Task brief: Copy the final lines exactly, starting at the one that contains "Given: Toggle favorite pin on 明日奈 card" and ending with the last line of the listing below. Pictures are not part of the copy.
§
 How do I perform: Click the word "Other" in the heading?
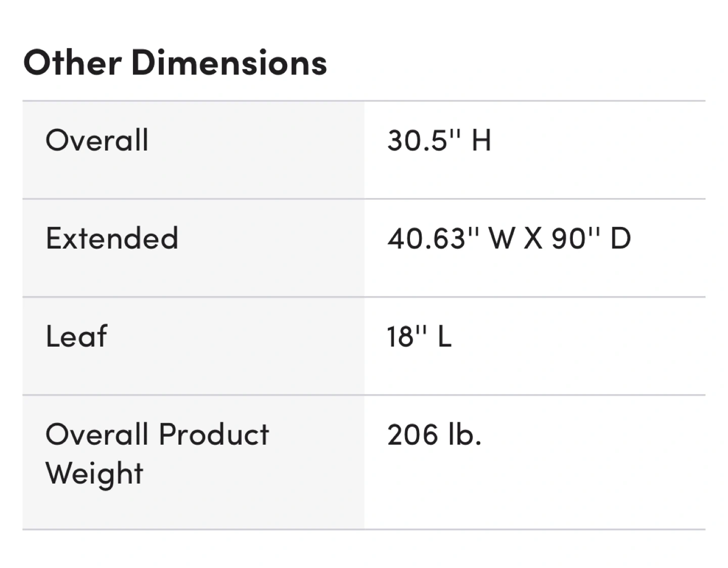pyautogui.click(x=72, y=63)
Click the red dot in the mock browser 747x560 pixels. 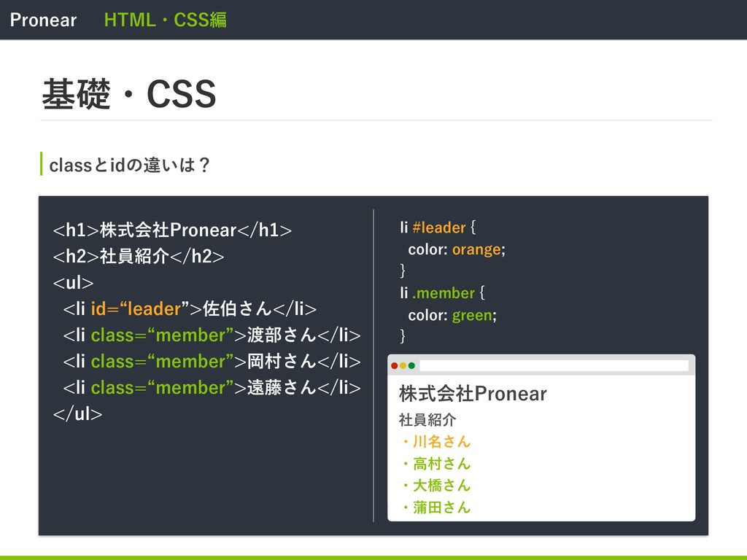tap(395, 365)
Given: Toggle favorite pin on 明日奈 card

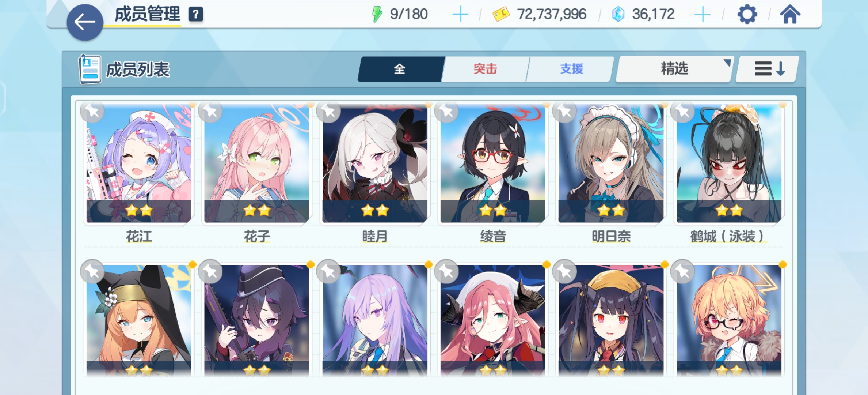Looking at the screenshot, I should pyautogui.click(x=565, y=111).
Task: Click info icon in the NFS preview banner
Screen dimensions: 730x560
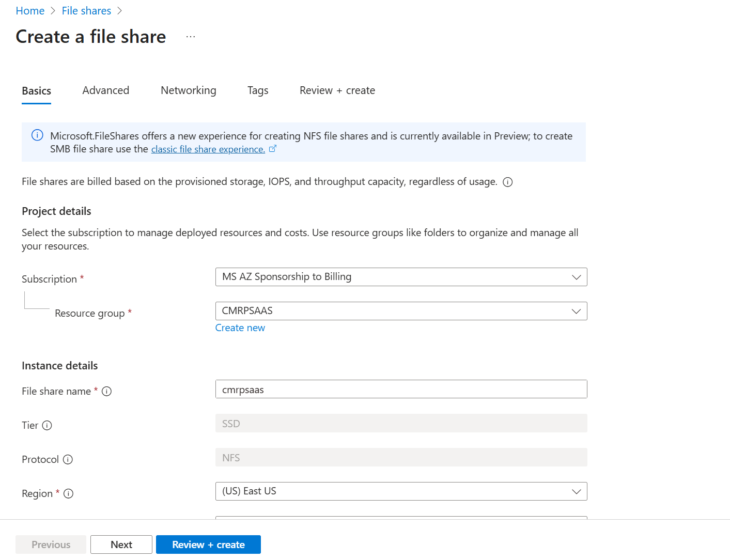Action: pyautogui.click(x=37, y=135)
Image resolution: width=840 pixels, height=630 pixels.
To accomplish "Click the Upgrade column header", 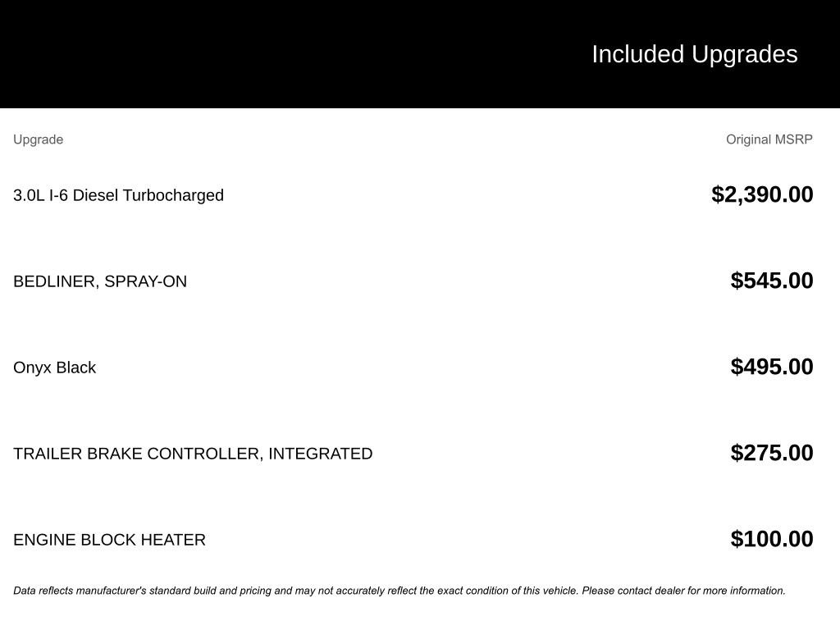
§
Completed exercise:
Given: Toggle favorite pin on 明日奈 card

Looking at the screenshot, I should pyautogui.click(x=565, y=111).
Task: Click info icon in the NFS preview banner
Screen dimensions: 730x560
Action: pyautogui.click(x=37, y=135)
Image resolution: width=840 pixels, height=630 pixels.
To accomplish "Click the Upgrade column header", 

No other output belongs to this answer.